Why this matters to all parents: The smartphone dilemma is universal—every parent faces the moment when their child asks for a phone. The landline revival offers a middle ground: connection without the social media rabbit holes, gaming addiction, or mental health concerns that come with smartphones.
The bigger picture: This represents parents actively pushing back against the assumption that kids need smartphones to function socially. They’re finding creative ways to give children independence and connection while delaying exposure to the full internet.
Here’s what’s driving the landline comeback, how it’s working for families, and whether this retro solution could work for yours.
What Parents Need to Know
The trend gained momentum after the 2024 publication of Jonathan Haidt’s “The Anxious Generation,” which argues smartphones are hampering children’s social and psychological development. While researchers continue debating the exact links between social media and mental health, parents aren’t waiting for consensus—they’re taking action now.
The modern “landline” isn’t exactly what you remember. Companies like Tin Can offer landline-style phones specifically designed for children, allowing calls without internet access, apps, or the addictive features that make smartphones so consuming.
One Indiana father, newspaper publisher Chris Hardie, installed a traditional landline for his fifth-grade daughter Ava this spring. “Access to social media and the kind of social experiences that those bring are going to be hard and complicate life in all sorts of ways,” Hardie explained. “We’re going to try to wait as long as we can”.
The appeal goes beyond parental control. Kids themselves find the technology intriguing—Ava says her friends “think it’s really cool that I have a landline” because “they think it’s kind of old-timey”. The novelty factor makes the limitation feel less like punishment and more like having something unique.
What Other Parents Are Doing
The approach varies widely based on family needs and children’s ages. Some parents are installing traditional corded phones with actual landline service. Others are using VoIP (internet-based) systems that look and function like landlines but use home WiFi.
Tin Can co-founder Chet Kittleson says he wanted to “give myself and other parents something they can just always say yes to”—a device without the constant worry about what children might encounter.
Ava’s experience shows both the benefits and limitations. She uses her landline to call friends and family, enjoying the novelty of a dedicated phone line. She does wish the phone could text because her friends are starting group chats, but she says she’s “okay with not having one for now”. Interestingly, she’s already eyeing the next retro upgrade—a rotary dial phone.
Some parents combine landlines with other solutions: basic flip phones for texting, smart watches for GPS tracking, or dumb phones that call and text but can’t access social media. The common thread is delaying smartphone access while still allowing communication.
The movement aligns with groups like Wait Until 8th, which encourages parents to pledge not giving kids smartphones until eighth grade, creating community support for holding the line.

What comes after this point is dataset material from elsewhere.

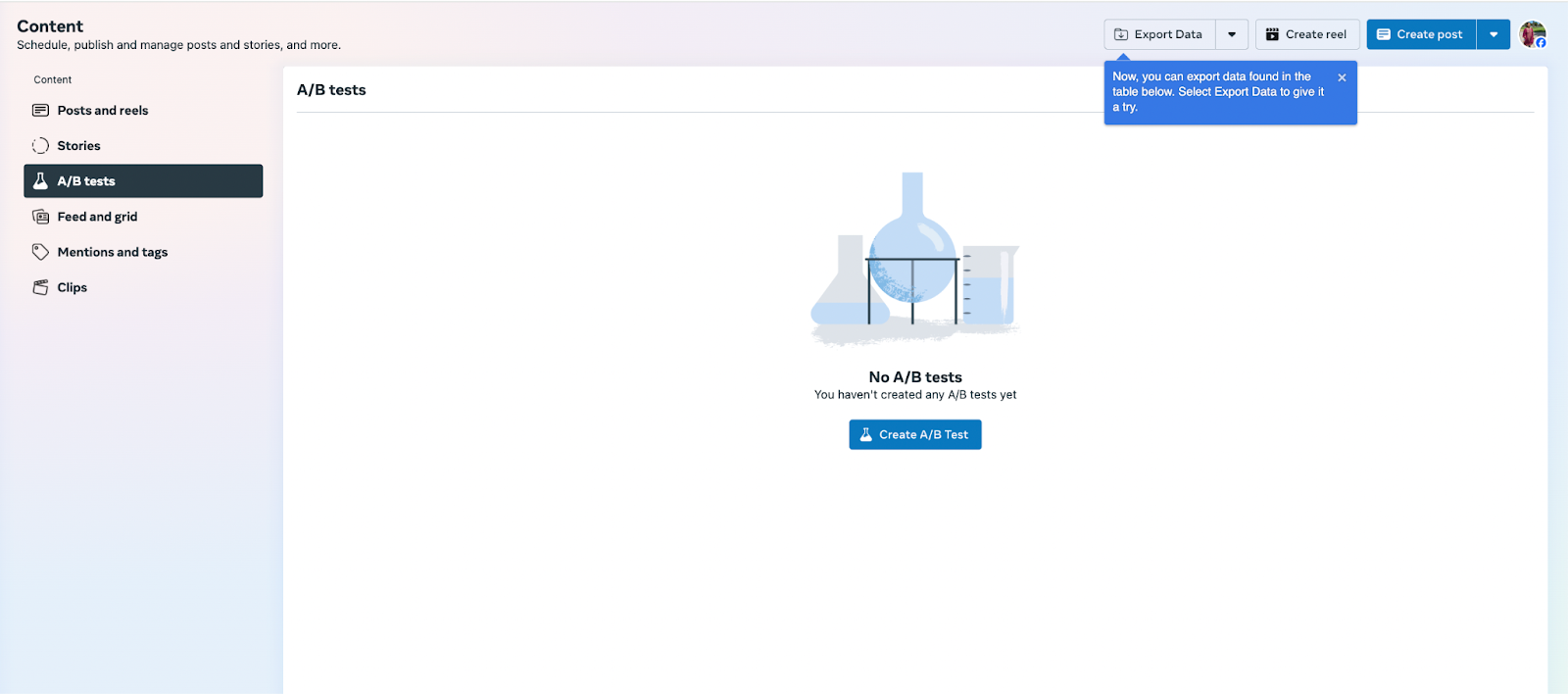Click the laboratory flasks illustration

How This Affects Your Family
For parents considering landlines:
The landline option works best when:
- Your child primarily needs to reach you or close family/friends
- Friends’ parents are also delaying smartphones (reducing social pressure)
- Your child’s school doesn’t require smartphone apps for assignments
- You have a safe route for them to get home where GPS tracking isn’t critical
Challenges to consider:
- Group chats are increasingly how kids coordinate plans—your child may be left out
- Emergency situations where location tracking would be valuable
- School and extracurricular activities that communicate via apps
- The eventual transition to smartphones will still need to happen
Age-specific considerations:
Elementary school (ages 6-10): Landlines can work well. Kids this age primarily need to call parents and aren’t yet deeply embedded in digital social dynamics.
Middle school (ages 11-13): Gets trickier. Research shows 45% of teens themselves now say they spend too much time on social media, but peer pressure intensifies. A landline might work if multiple families coordinate.
High school (14+): Very difficult. Most teens need some form of mobile communication for activities, jobs, and staying connected.
Conversation starters for your family:
“What would you need a phone for right now? Let’s list everything and see what device actually fits those needs.”
“How do your friends communicate with each other? What would it be like if you couldn’t join those conversations?”
“What worries you most about getting a smartphone? What worries me most?”